We also removed a warning UI — automatic retries made it worse
In an earlier round we’d actually tried a different approach: diagnose private-key permissions before the connection test → show a warning + “Fix and connect” button. Well intentioned, but in this exact scenario it backfired completely.
The user-experienced sequence was:
- Warning: “Your SSH key permissions are loose. Want to fix them?”
- User clicks “Fix and connect” → internal
chmod 600→ connection test auto-retries - Retry hits the same multi-key trial → fails
- “Authentication failed” → try another key → fail again
- Failures spike → IP ban triggers
“Warn the user, auto-fix, auto-retry” turns out to be a UX pattern that amplifies failure counts when the root cause lies elsewhere. The auto-retry hides multiple attempts behind a single user click.
Worse, paramiko doesn’t enforce OpenSSH’s StrictModes check, so for this app’s purposes the key works fine even with loose permissions. The “helpful” preventive warning was actually overreach in our specific context.

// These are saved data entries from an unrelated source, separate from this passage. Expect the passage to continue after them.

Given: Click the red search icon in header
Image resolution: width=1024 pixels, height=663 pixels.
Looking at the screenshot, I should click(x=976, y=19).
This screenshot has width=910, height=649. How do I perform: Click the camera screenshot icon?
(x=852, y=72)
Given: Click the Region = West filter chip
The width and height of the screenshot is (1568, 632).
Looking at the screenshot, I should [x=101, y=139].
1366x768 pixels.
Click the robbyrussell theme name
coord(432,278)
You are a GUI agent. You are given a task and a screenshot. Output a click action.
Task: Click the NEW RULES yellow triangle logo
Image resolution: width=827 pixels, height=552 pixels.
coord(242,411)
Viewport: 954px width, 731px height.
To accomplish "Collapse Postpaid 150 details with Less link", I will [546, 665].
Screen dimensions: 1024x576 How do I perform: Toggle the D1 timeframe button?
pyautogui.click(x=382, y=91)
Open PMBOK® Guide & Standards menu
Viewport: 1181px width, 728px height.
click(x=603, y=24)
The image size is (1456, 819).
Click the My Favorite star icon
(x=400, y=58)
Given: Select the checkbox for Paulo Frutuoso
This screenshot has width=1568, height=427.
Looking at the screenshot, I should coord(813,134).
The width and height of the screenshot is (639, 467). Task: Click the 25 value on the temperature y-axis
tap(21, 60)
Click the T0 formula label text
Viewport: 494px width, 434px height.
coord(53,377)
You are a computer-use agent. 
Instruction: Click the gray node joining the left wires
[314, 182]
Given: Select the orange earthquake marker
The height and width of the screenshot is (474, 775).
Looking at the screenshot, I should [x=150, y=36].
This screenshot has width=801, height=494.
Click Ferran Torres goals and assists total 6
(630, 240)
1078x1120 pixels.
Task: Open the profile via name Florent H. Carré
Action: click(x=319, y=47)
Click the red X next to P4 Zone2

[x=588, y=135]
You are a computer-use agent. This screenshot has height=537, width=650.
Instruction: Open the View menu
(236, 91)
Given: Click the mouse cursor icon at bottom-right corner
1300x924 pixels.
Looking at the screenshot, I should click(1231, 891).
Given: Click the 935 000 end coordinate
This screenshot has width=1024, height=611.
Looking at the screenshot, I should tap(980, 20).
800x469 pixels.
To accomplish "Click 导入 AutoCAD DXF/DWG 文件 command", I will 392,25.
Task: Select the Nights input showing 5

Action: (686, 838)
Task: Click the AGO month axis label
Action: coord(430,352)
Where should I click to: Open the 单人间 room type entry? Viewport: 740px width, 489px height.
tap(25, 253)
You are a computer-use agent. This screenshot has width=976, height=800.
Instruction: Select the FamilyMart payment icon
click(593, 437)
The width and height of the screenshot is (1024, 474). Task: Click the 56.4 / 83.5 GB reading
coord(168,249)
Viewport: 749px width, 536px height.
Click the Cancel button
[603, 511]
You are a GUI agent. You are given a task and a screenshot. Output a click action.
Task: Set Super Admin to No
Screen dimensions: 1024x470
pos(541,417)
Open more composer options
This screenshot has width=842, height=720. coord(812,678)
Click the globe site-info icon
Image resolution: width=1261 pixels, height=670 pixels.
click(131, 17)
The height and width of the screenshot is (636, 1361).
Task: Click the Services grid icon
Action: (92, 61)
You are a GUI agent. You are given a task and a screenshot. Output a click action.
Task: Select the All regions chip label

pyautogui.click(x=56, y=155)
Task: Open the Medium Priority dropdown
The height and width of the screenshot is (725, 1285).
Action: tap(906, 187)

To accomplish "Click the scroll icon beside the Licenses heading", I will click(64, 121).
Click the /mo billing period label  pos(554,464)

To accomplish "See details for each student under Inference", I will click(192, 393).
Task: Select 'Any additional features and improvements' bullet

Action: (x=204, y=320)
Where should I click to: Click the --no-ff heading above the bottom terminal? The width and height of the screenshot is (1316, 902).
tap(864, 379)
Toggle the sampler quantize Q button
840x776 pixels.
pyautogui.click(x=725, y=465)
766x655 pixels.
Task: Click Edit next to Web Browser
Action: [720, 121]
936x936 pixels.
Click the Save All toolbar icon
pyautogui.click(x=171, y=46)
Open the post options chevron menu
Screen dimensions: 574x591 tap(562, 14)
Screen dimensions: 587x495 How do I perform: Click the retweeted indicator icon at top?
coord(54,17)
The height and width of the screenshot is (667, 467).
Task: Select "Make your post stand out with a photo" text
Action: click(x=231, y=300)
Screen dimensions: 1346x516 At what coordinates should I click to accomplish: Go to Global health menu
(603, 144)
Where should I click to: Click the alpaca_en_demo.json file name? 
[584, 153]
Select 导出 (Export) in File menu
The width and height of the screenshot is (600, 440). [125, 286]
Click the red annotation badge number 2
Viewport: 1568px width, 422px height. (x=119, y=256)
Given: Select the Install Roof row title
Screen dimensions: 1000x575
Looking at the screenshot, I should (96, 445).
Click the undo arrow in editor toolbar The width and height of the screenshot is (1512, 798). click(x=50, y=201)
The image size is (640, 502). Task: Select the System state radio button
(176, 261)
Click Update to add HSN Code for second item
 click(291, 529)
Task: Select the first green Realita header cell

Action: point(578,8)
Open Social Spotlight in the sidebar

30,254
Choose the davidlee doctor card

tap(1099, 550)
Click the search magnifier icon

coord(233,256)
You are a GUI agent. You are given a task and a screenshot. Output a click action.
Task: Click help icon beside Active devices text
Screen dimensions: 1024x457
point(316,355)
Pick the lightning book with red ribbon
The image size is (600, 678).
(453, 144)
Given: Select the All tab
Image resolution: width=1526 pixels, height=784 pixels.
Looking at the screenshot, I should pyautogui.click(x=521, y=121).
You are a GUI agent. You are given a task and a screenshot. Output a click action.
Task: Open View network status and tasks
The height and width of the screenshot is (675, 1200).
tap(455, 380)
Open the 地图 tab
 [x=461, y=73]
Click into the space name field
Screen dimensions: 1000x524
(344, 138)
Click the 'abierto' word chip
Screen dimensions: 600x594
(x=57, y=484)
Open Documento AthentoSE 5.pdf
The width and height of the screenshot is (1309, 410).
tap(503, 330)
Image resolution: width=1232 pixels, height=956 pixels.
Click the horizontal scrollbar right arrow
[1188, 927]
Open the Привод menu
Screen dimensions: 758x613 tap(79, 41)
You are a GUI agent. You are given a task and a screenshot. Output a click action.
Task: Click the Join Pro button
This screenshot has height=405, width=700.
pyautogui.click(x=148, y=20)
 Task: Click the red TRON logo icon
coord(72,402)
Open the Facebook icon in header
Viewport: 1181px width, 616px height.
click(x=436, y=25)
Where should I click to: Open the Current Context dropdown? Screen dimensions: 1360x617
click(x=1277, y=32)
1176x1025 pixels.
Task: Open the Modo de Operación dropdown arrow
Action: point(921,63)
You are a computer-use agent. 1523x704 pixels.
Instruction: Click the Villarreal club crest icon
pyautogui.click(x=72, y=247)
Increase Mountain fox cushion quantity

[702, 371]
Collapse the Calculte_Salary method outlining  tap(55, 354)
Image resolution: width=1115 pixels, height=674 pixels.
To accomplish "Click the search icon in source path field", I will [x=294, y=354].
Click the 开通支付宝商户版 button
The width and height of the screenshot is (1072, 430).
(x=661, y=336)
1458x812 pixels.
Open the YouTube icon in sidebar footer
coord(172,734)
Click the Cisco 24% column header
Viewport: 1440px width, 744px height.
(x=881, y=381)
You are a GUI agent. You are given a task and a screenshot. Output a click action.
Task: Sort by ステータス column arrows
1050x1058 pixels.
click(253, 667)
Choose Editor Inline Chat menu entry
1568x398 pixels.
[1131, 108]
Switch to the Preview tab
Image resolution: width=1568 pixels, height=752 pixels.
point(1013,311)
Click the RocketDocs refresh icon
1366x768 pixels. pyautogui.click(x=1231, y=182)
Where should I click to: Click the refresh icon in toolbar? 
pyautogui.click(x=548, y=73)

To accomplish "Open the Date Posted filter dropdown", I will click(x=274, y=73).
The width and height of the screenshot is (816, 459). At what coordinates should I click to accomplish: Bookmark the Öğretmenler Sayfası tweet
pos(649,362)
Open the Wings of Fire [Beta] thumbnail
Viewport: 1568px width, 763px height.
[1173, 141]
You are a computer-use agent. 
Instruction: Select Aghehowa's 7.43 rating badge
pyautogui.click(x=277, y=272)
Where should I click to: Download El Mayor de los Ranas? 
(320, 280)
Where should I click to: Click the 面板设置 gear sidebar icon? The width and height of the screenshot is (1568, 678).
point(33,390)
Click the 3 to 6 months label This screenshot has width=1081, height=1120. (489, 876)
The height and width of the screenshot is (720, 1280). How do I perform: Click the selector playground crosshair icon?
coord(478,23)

We removed the warning UI in the same round (-120 / +31 = net 89 lines deleted). The _diagnoseAndOfferFix() function shell is kept for backward-compatible signatures, but its body is now a no-op.
Regression defense — an AST test that forbids empty connect_kwargs
Same two-layer defense pattern as V12: a regression test that fails the build if the bug ever comes back. tests/test_ssh_connection_isolation.py ships with 6 tests:
# Sketch
import ast
def test_all_connect_kwargs_have_look_for_keys_false():
"""Verify that every connect_kwargs / ck initialization
contains 'look_for_keys': False and 'allow_agent': False."""
for file in [CORE_SSH_UTILS, SITE_MANAGER_WEB]:
for assign in find_connect_kwargs_assignments(file):
keys = extract_dict_keys(assign.value)
assert keys.get('look_for_keys') is False, \
f"{file}:{assign.lineno} missing look_for_keys=False"
assert keys.get('allow_agent') is False, \
f"{file}:{assign.lineno} missing allow_agent=False"
If someone later adds a new SSH API and leaves connect_kwargs = {}, the build fails. Reading assign.value directly from the AST keeps comment / docstring strings from causing false positives.
Closing — three principles
- Library defaults aren’t always “correct” for your environment. paramiko’s
look_for_keys=True/allow_agent=Trueis reasonable fallback behavior for single-key users, but dangerous in multi-key environments. Re-read library docs through the lens of your actual deployment environment before trusting defaults - Warning UI + auto-retry can amplify the problem. “Warn the user, auto-fix, auto-retry” is well-intentioned but when the root cause lies somewhere else, the auto-retry compounds the failure count. UX-layer “helpfulness” can become operational debt
- Find a same-shaped bug? Grep + AST regression test on the spot. Third entry in this pattern. The
/bin/sh -cwrap /_safe_runhelper (V12) and now theconnect_kwargsscoping share the same shape: a fix needs to apply across every SSH path in the codebase. Cross-grep + AST regression test as a standard step changes how confident you can be about “did we get them all?”
SSH-related code tends to be exactly where “library defaults break under our environment” and “the same pattern scatters across many call sites” collide. If you’re building a multi-site administrator tool on top of paramiko, defaulting look_for_keys and allow_agent to False from the start is the safer bet — that’s what this round taught us.